- [THE PROBLEM]:
Say only how many lines in the entries below contain the word "Collapse".

- [SOURCE RECORDS]:

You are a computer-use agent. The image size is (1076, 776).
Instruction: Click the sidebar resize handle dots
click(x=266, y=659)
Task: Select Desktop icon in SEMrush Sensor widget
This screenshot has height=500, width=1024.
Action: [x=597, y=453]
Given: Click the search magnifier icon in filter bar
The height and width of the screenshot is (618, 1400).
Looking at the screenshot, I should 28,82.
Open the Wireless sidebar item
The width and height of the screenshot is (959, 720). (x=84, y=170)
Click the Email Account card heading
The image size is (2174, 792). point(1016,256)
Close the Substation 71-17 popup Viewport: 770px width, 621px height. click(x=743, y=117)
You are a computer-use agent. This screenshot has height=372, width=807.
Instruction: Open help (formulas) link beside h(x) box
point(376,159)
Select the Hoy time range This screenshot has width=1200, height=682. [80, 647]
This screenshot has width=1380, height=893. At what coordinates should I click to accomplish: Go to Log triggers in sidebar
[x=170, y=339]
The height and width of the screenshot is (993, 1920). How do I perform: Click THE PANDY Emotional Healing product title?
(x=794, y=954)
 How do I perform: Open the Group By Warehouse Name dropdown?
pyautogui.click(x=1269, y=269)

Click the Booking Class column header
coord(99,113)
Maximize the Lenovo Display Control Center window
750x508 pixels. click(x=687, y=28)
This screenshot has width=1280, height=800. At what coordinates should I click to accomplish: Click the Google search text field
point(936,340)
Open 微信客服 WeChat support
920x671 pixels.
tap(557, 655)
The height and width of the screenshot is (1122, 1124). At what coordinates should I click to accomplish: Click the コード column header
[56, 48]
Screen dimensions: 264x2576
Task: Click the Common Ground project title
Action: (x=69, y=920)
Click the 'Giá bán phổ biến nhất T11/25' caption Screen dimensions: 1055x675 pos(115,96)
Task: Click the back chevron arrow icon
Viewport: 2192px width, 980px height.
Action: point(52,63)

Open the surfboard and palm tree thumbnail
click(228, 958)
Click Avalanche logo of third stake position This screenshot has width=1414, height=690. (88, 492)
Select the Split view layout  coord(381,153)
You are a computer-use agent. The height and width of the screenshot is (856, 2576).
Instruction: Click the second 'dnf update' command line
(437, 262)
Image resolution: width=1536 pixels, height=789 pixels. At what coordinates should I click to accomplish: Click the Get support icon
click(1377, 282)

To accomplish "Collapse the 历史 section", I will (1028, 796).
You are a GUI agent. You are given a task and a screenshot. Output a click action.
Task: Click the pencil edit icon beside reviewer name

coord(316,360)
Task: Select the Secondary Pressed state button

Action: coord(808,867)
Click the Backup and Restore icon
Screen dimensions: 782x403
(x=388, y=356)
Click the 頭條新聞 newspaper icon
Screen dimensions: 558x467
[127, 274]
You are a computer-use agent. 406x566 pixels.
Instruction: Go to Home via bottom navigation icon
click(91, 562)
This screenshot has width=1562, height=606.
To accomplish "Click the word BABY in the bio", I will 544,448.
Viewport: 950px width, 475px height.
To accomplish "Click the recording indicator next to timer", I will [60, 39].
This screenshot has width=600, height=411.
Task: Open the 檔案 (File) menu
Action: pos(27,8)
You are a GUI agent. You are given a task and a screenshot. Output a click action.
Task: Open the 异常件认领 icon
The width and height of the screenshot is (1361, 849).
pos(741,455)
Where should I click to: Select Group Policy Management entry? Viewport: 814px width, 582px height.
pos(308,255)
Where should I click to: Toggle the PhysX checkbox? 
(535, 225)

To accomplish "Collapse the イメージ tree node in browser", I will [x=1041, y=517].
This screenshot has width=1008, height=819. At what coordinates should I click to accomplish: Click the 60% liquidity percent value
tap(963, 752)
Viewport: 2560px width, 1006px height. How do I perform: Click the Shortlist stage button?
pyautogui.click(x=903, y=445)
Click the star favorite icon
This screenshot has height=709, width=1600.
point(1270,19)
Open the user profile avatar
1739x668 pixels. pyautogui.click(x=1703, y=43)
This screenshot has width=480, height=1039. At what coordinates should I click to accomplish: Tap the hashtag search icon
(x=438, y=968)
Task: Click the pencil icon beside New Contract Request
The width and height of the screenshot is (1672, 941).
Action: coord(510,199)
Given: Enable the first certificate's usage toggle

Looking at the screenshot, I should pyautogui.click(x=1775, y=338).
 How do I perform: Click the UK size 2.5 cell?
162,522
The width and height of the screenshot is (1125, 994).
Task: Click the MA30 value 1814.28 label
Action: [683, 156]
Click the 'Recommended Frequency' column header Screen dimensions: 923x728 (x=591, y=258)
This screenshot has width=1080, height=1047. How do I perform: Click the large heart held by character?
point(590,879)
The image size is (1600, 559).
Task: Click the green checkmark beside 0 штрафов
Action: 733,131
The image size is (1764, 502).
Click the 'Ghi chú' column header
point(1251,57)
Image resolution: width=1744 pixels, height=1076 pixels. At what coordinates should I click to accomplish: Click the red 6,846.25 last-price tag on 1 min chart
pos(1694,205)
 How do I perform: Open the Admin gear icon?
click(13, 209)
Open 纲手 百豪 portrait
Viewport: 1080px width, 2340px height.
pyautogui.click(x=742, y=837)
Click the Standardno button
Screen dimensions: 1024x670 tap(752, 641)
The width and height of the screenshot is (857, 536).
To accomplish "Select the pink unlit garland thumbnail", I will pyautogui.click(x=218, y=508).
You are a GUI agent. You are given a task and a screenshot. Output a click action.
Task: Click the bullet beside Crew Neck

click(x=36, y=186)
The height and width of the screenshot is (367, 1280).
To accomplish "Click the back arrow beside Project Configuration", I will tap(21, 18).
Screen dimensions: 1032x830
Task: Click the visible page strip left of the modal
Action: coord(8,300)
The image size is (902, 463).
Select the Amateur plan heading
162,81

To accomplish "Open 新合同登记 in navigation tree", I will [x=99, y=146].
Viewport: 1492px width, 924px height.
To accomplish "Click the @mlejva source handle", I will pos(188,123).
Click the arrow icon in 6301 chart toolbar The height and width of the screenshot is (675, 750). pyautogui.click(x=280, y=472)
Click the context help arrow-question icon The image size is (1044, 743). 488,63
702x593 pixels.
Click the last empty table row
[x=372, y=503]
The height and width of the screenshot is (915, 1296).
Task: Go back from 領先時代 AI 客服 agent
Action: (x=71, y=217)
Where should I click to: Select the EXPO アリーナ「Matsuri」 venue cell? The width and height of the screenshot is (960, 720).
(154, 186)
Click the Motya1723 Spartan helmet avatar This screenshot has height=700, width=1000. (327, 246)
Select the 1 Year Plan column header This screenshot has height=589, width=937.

- [THE ANSWER]:
2